Extracted entries:
━━━━━━━━━━━━━━━━
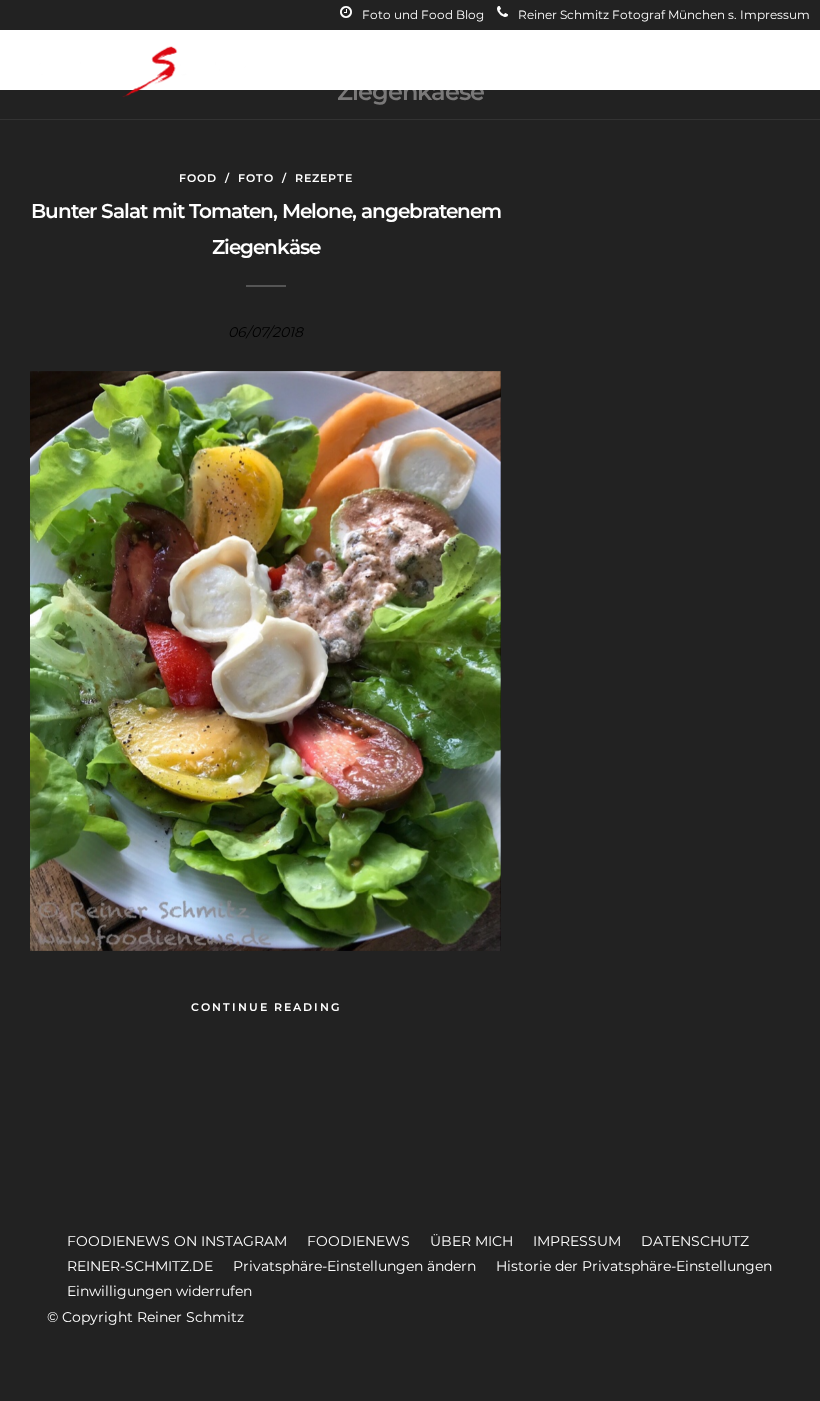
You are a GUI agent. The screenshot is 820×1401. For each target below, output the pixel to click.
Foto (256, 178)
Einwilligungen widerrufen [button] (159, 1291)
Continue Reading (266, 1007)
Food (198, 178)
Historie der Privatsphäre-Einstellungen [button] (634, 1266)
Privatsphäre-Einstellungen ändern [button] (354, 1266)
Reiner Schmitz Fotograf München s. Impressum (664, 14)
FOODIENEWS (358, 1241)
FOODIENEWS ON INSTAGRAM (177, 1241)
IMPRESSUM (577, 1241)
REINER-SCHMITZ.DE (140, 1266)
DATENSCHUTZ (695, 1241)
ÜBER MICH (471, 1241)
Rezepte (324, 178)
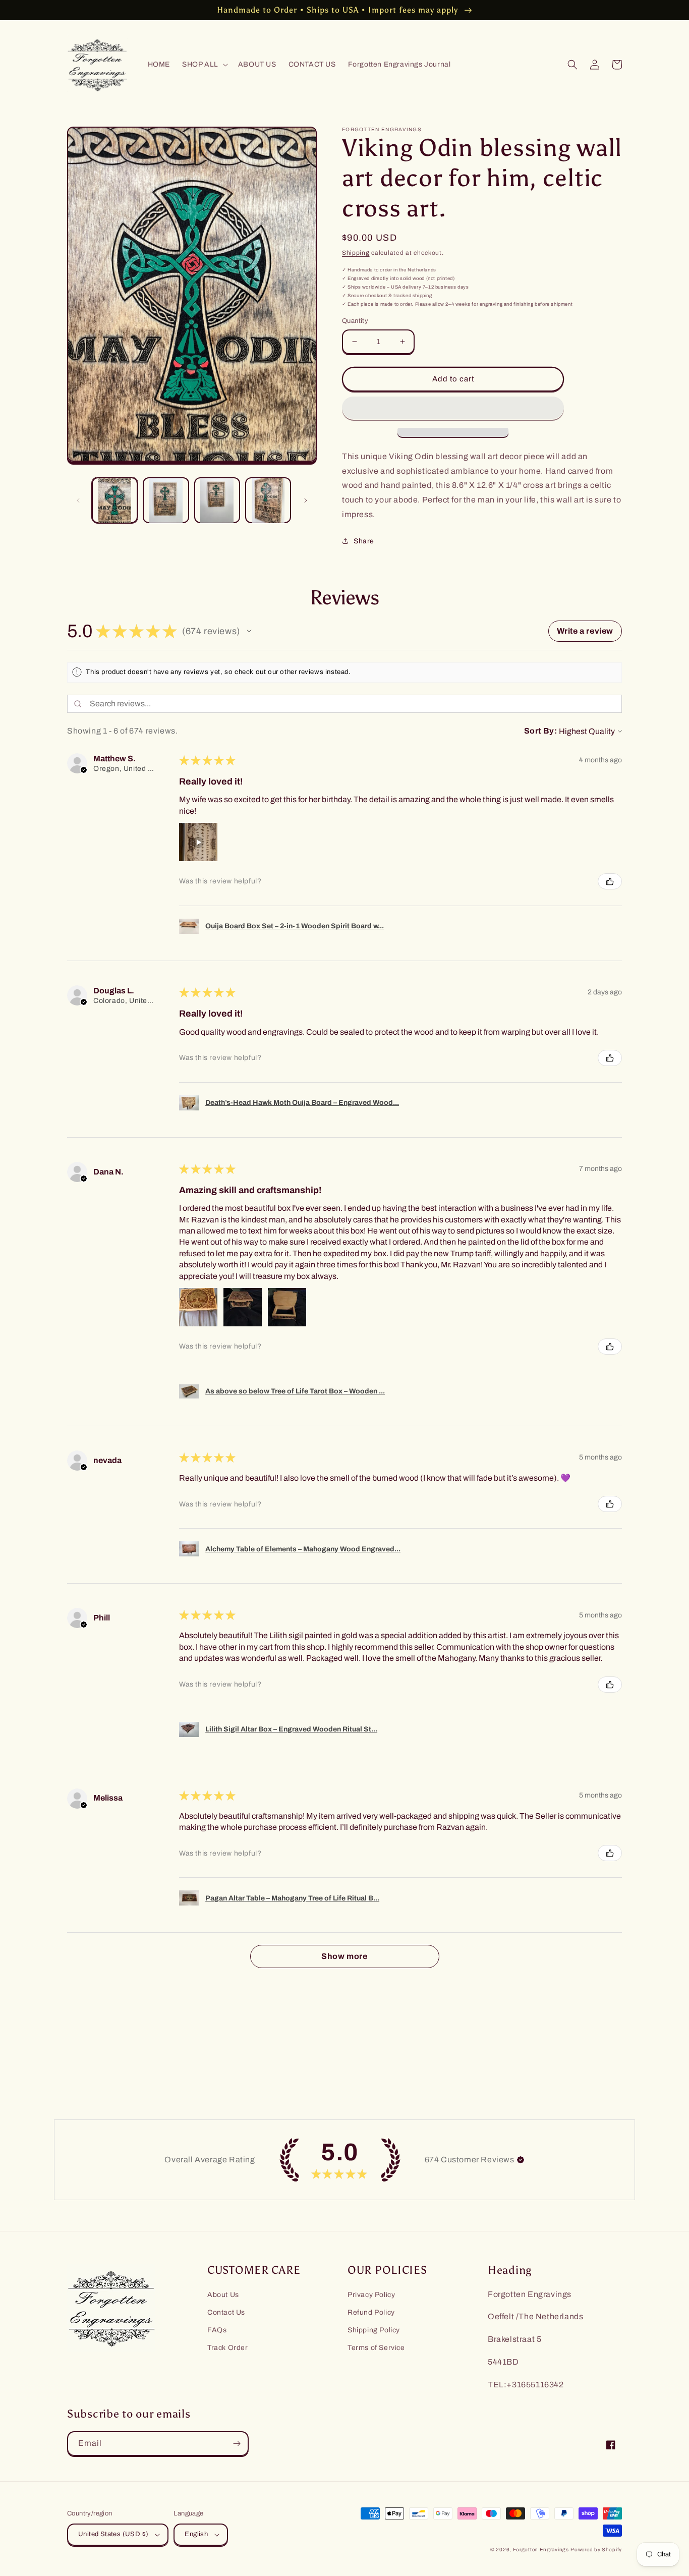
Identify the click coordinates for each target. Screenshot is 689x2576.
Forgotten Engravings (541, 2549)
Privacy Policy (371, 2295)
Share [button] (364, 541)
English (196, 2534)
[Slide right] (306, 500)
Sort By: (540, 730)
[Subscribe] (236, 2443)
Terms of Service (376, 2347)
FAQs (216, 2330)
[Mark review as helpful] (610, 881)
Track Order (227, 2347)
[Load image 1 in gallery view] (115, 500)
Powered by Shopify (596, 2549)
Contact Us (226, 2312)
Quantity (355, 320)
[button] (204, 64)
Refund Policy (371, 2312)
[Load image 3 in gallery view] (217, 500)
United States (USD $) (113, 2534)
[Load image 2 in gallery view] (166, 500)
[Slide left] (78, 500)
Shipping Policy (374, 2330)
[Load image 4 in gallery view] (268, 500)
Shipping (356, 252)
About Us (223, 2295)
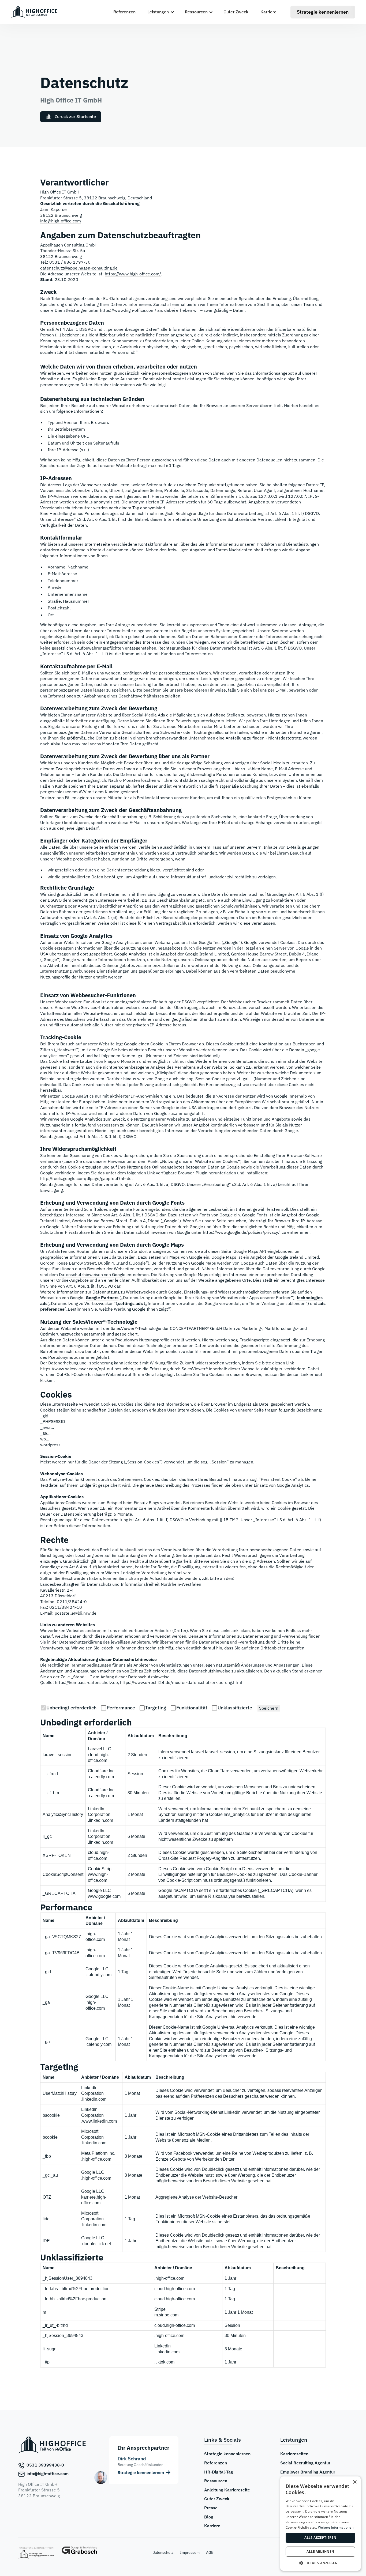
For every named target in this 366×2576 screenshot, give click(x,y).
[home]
━━━━━━━━━━━━━━━━
Problem: The answer should contain only the lines from the start of the records above through the line with "[Slide left] (78, 500)", copied exactly, and no pictures.

Solution to this exercise:
You are a GUI agent. The screenshot is 820×1401. For each target below, output the pixel to click.
Foto (256, 178)
Einwilligungen widerrufen [button] (159, 1291)
Continue Reading (266, 1007)
Food (198, 178)
Historie der Privatsphäre-Einstellungen [button] (634, 1266)
Privatsphäre-Einstellungen ändern [button] (354, 1266)
Reiner Schmitz Fotograf München s. Impressum (664, 14)
FOODIENEWS (358, 1241)
FOODIENEWS ON INSTAGRAM (177, 1241)
IMPRESSUM (577, 1241)
REINER-SCHMITZ.DE (140, 1266)
DATENSCHUTZ (695, 1241)
ÜBER MICH (471, 1241)
Rezepte (324, 178)
Identify the click coordinates for each target. Screenshot is 689x2576.
Forgotten Engravings (541, 2549)
Privacy Policy (371, 2295)
Share [button] (364, 541)
English (196, 2534)
[Slide right] (306, 500)
Sort By: (540, 730)
[Subscribe] (236, 2443)
Terms of Service (376, 2347)
FAQs (216, 2330)
[Mark review as helpful] (610, 881)
Track Order (227, 2347)
[Load image 1 in gallery view] (115, 500)
Powered by Shopify (596, 2549)
Contact Us (226, 2312)
Quantity (355, 320)
[button] (204, 64)
Refund Policy (371, 2312)
[Load image 3 in gallery view] (217, 500)
United States (USD $) (113, 2534)
[Load image 2 in gallery view] (166, 500)
[Slide left] (78, 500)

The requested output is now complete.